**Task list:**
**1)** Rewrite the paragraph beginning "The idea stems from" in the calorie-labeling passage as a short bulleted list that keeps its main facts.
**2)** From the calorie-labeling passage, output the stretch from "Unless you’re a" through "Institutes of Health." with no changes.

**Supplied passage:**

********************

ARE YOU A DEDICATED DIETER?



Unless you’re a dedicated dieter, you probably pay little mind to your calorie consumption. But what if instead of calories your favorite foods were labeled in terms of physical activity? Would this have more of an influence on your eating habits?
That’s the question behind a $2.3 million study sponsored by the National Institutes of Health.
The idea stems from an Affordable Care Act strategy targeting America’s obesity epidemic. The provision requires restaurant chains with more than 20 locations to clearly identify the calorie count for each food item on the menu. Regulators hope that if consumers can easily spot high caloric foods they’ll be more likely to make appropriate choices, and lose weight as a result.

The calorie concept seems simple enough: a calorie is a measure of energy, and we pack on the pounds when we eat more energy than we use. But research has shown that this number doesn’t hold much meaning for many consumers, and calorie counts—even if prominently displayed—may not have the kind of impact regulators are hoping for.
Now consider high caloric foods in terms of walking and the consequences become hard to ignore.

********************

**Information supplied:**
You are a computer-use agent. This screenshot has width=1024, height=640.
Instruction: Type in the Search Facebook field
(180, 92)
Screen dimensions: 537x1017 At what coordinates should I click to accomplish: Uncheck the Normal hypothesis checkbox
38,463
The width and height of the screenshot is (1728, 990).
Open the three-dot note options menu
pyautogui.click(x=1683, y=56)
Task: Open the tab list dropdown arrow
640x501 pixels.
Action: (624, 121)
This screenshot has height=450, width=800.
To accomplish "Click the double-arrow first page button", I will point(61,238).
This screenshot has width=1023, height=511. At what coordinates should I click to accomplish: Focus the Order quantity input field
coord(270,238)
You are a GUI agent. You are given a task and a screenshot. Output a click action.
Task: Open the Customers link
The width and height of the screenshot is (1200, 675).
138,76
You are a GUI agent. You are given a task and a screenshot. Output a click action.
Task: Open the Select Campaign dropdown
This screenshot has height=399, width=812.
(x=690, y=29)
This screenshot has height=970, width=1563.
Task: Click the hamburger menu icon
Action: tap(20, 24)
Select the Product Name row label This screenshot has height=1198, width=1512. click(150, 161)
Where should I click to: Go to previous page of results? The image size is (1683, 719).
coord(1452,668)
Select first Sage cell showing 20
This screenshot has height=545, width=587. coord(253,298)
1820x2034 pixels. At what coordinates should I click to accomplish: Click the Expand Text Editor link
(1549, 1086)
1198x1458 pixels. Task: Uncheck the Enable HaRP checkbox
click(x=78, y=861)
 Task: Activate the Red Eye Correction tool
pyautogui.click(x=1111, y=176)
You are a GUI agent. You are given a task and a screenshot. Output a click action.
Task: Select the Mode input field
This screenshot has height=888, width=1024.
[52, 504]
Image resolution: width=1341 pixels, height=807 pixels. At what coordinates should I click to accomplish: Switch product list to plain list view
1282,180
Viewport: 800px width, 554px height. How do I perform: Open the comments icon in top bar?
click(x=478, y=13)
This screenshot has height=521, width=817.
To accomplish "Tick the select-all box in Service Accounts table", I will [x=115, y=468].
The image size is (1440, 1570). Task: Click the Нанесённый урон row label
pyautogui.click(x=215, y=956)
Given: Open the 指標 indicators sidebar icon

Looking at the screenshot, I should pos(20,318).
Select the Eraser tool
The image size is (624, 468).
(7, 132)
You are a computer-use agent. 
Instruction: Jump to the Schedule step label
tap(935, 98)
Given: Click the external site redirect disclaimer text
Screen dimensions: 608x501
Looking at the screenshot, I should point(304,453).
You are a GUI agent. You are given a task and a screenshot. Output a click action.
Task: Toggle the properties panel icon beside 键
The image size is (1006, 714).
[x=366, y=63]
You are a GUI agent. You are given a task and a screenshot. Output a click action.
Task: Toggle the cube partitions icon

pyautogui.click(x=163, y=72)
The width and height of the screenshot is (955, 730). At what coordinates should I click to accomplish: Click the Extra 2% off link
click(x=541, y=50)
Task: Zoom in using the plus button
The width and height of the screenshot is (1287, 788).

********************

**Solutions per task:**
**1)**
- The idea comes from an Affordable Care Act strategy aimed at America's obesity epidemic.
- Restaurant chains with more than 20 locations must clearly show the calorie count for each menu item.
- Regulators hope that consumers who can easily spot high-calorie foods will make better choices and lose weight.

**2)**
Unless you’re a dedicated dieter, you probably pay little mind to your calorie consumption. But what if instead of calories your favorite foods were labeled in terms of physical activity? Would this have more of an influence on your eating habits?
That’s the question behind a $2.3 million study sponsored by the National Institutes of Health.